**What you are asked to do:** Each line from the one containing "Instruction: Open Admin settings gear icon" to the final line of the listing below must be transcribed exactly; all others are left out.
╔══
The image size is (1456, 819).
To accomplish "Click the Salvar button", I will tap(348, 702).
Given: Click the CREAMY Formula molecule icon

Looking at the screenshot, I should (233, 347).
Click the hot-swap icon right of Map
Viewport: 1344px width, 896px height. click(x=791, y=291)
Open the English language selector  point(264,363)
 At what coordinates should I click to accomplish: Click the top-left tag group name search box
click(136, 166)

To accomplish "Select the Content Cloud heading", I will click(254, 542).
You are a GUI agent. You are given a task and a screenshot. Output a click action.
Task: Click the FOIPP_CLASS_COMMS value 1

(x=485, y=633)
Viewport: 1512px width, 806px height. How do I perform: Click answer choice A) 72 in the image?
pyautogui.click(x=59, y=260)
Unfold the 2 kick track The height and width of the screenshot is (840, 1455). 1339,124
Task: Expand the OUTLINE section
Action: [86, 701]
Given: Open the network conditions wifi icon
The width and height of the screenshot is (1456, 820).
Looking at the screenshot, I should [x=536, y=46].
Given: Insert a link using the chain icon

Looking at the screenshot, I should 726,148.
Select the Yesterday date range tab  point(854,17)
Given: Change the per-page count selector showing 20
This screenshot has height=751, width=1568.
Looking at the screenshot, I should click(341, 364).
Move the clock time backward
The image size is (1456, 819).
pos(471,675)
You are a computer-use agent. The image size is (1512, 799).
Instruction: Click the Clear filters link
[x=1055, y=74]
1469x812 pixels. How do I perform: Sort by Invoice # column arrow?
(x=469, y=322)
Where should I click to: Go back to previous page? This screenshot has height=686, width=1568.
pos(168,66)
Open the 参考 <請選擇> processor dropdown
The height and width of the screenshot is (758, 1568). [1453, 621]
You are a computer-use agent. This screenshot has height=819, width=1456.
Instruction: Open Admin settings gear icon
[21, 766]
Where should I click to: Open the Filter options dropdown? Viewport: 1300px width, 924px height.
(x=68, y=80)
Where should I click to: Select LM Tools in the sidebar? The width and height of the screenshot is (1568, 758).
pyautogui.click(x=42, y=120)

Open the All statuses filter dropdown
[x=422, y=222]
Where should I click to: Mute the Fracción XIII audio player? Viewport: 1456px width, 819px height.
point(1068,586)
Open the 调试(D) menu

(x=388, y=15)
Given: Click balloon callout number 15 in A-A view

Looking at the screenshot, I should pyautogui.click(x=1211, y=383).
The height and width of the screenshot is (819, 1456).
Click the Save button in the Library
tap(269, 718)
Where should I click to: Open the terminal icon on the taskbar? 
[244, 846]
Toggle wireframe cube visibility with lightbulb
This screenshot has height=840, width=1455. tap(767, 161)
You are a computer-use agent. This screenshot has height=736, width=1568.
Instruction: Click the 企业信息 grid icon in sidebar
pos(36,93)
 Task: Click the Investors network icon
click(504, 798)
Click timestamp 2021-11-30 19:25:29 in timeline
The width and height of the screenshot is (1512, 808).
╚══
**Result of the task:**
Instruction: Open Admin settings gear icon
[21, 766]
Where should I click to: Open the Filter options dropdown? Viewport: 1300px width, 924px height.
(x=68, y=80)
Where should I click to: Select LM Tools in the sidebar? The width and height of the screenshot is (1568, 758).
pyautogui.click(x=42, y=120)

Open the All statuses filter dropdown
[x=422, y=222]
Where should I click to: Mute the Fracción XIII audio player? Viewport: 1456px width, 819px height.
point(1068,586)
Open the 调试(D) menu

(x=388, y=15)
Given: Click balloon callout number 15 in A-A view

Looking at the screenshot, I should pyautogui.click(x=1211, y=383).
The height and width of the screenshot is (819, 1456).
Click the Save button in the Library
tap(269, 718)
Where should I click to: Open the terminal icon on the taskbar? 
[244, 846]
Toggle wireframe cube visibility with lightbulb
This screenshot has height=840, width=1455. tap(767, 161)
You are a computer-use agent. This screenshot has height=736, width=1568.
Instruction: Click the 企业信息 grid icon in sidebar
pos(36,93)
 Task: Click the Investors network icon
click(504, 798)
Click timestamp 2021-11-30 19:25:29 in timeline
The width and height of the screenshot is (1512, 808).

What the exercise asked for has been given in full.